|
Merlion Park
|
Salah satu kebahagiaan anak-anak
saat berjalan-jalan adalah berkenalan langsung dengan kebudayaan tempat-tempat
yang dikunjungi. Sebelum pandemi, kami sempat melakukan Culture
Day saat di Singapore. Dan kali ini, saat kami pertama
kali datang kembali ke Singapore, kami kembali melakukan Short Culture
Day.
Kenapa short? Karena kami
tidak mengunjungi semua tempat yang dulu kami kunjungi. Usia si kecil yang
masih toddler ini membuat kami berpikir hanya mengunjungi yang penting-penting
saja. Bagaimana sisanya? Menunggu saat si kecil besaran lagi saja. Jadi ada something
to look forward.
|
MBS yang seperti kapal
|
Kunjungan kami dimulai dari
Merlion Park. Merlion Park terletak di One Fullerton. Untuk menuju tempat ini,
kami menggunakan MRT. Stasiun terdekat adalah Raffles Place.
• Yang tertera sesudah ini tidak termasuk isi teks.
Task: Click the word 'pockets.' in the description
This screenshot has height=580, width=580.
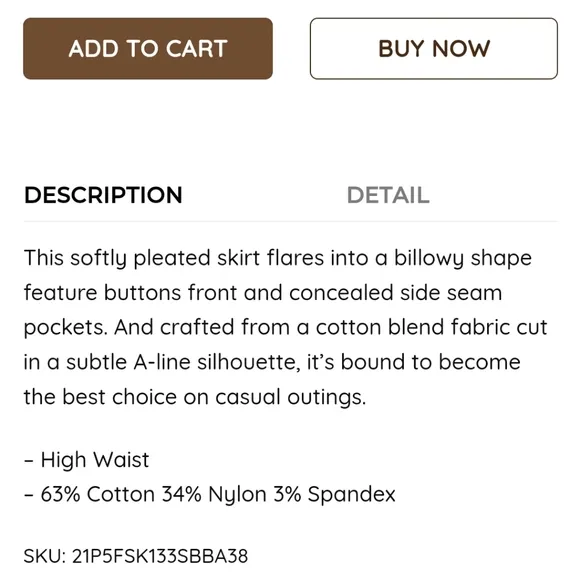Action: pyautogui.click(x=66, y=328)
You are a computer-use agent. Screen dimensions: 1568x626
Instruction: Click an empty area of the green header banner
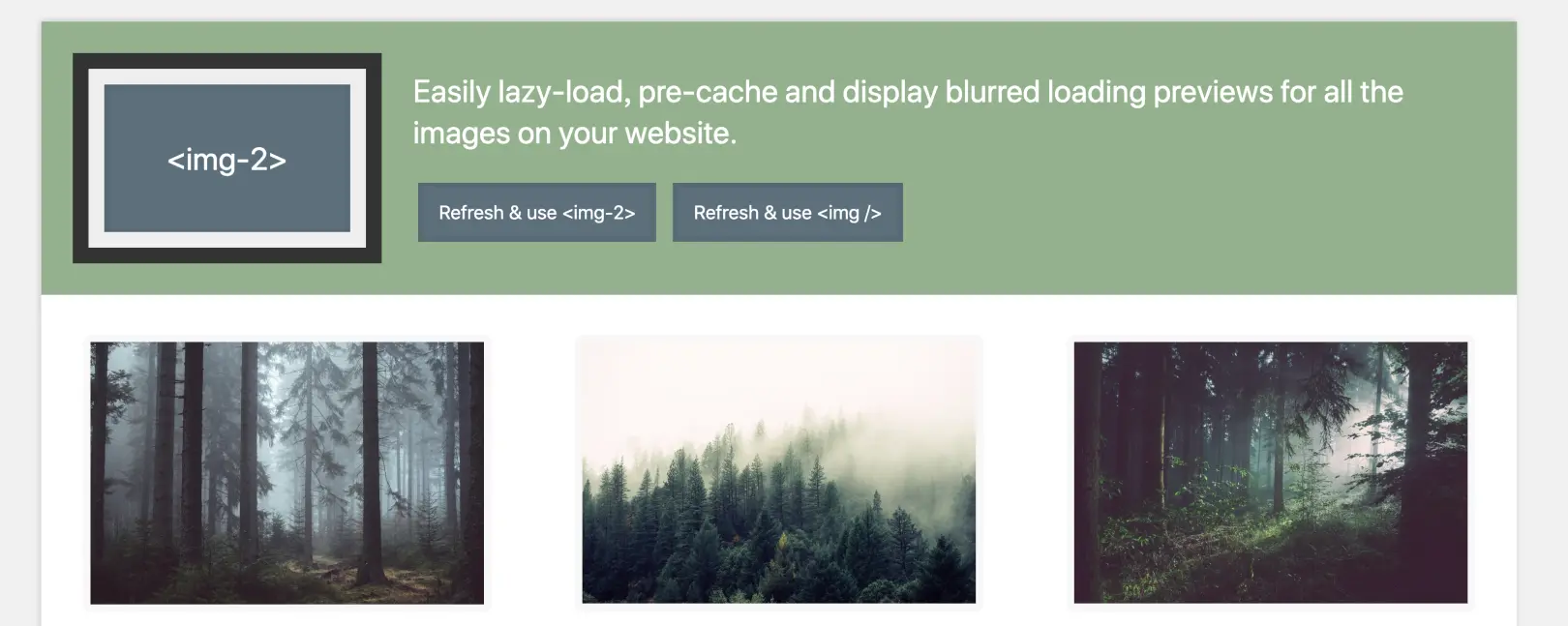coord(1210,223)
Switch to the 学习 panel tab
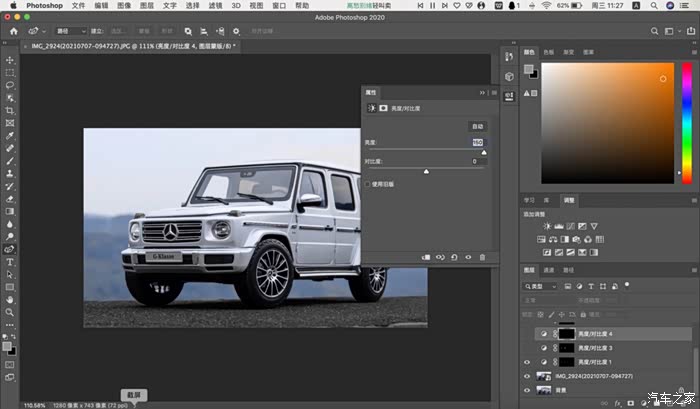Image resolution: width=700 pixels, height=409 pixels. (530, 200)
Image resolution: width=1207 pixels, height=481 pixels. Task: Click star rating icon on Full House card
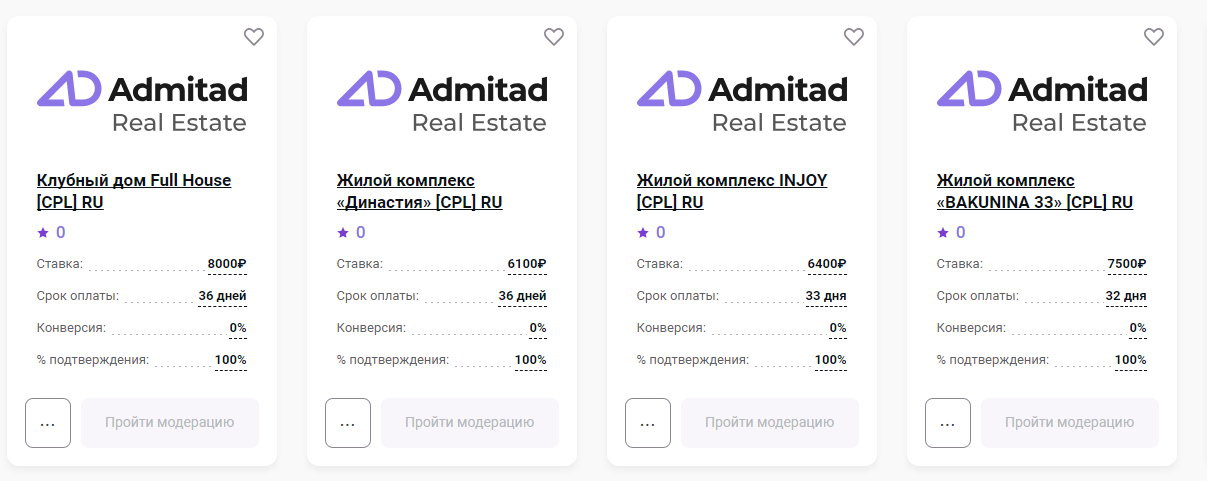pos(43,233)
Dari sana kami
berjalan menuju One Fullerton.
|
Reka ulang foto saat Culture Day dulu ah...plus si kecil
|
Saat kami sampai, ternyata sudah
ramai pengunjung. Sama seperti waktu kami pertama kali datang, banyak sekali turis
dari India yang datang ke Merlion Park. Memang patung yang tingginya 8,6 meter
dan berat 70 ton ini menarik hati banyak pengunjung. Tubuhnya yang seperti ikan
melambangkan awal Singapore yang sederhana sebagai sebuah desa nelayan yang
disebut Temasek atau kota laut (bahasa Jawa Kuno). Sedangkan kepalanya yang
berbentuk singa melambangkan nama dari Singapore yaitu kota Singa (bahasa
Melayu).
|
Merlion kecil yang colorful
|
Cuaca yang panas membuat kami
memutuskan untuk cepat berfoto dan mencari makan siang. Awalnya kami ingin
makan siang di MOS Burger. Mengobati rasa kangen kami. Namun ternyata MOS
Burger mulai menerapkan pemesanan di luar outlet dan pembayaran cashless. Jadi
daripada lama, karena para turis itu tak terbiasa dengan screen pemesanan, kami
memutuskan melanjutkan perjalanan kami ke Orchard.
Sebagai salah satu tempat
touristy di Singapore, Orchard selalu menjadi tempat yang kami kunjungi. Walau
mungkin hanya window shopping, tapi pasti kunjungan ke sini selalu
menarik hati. Tidak ada yang menyangka kawasan yang identik dengan kompleks
mall di sepanjang jalannya ini adalah perkebunan pala, lada, dan buah-buahan di
tahun 1800an.
Perkebunan ini terbentang cukup
luas di area ini. Namun karena semakin padatnya penduduk di Singapore, maka di
akhir tahun 1840an perkebunan ini berubah menjadi pemukiman dan pemakaman dari
beberapa etnis, seperti Tionghoa, Sumatera, dan Yahudi. Bahkan karena letaknya
yang berbukit, maka di jalan Orchard ini banyak bungalow-bungalow dan
rumah-rumah warga negara asing ataupun orang-orang papan atas di Jalan Orchard
ini.
|
Istana presiden di Orchard Road.
|
Sekitar tahun 1903, muncullah
pertokoan di daerah ini. Salah satu toko serba ada yang besar saat itu adalah
Centerpoint. Toko yang dibangun oleh saudagar C.K. Tang pada tahun 1958 ini
akhirnya berganti nama menjadi Tang Plaza. Nah, mulai merasa kenal dengan nama
ini kan?
Akhirnya di tahun 1984 semua
pemakaman tersebut dipindah. Dan Jalan Orchard menjadi mulai berkembang menjadi
seperti sekarang ini. Bukan hanya turis yang suka jalan ke sana. Warga setempat
pun juga suka menghabiskan hari libur atau jalan-jalan ke sini.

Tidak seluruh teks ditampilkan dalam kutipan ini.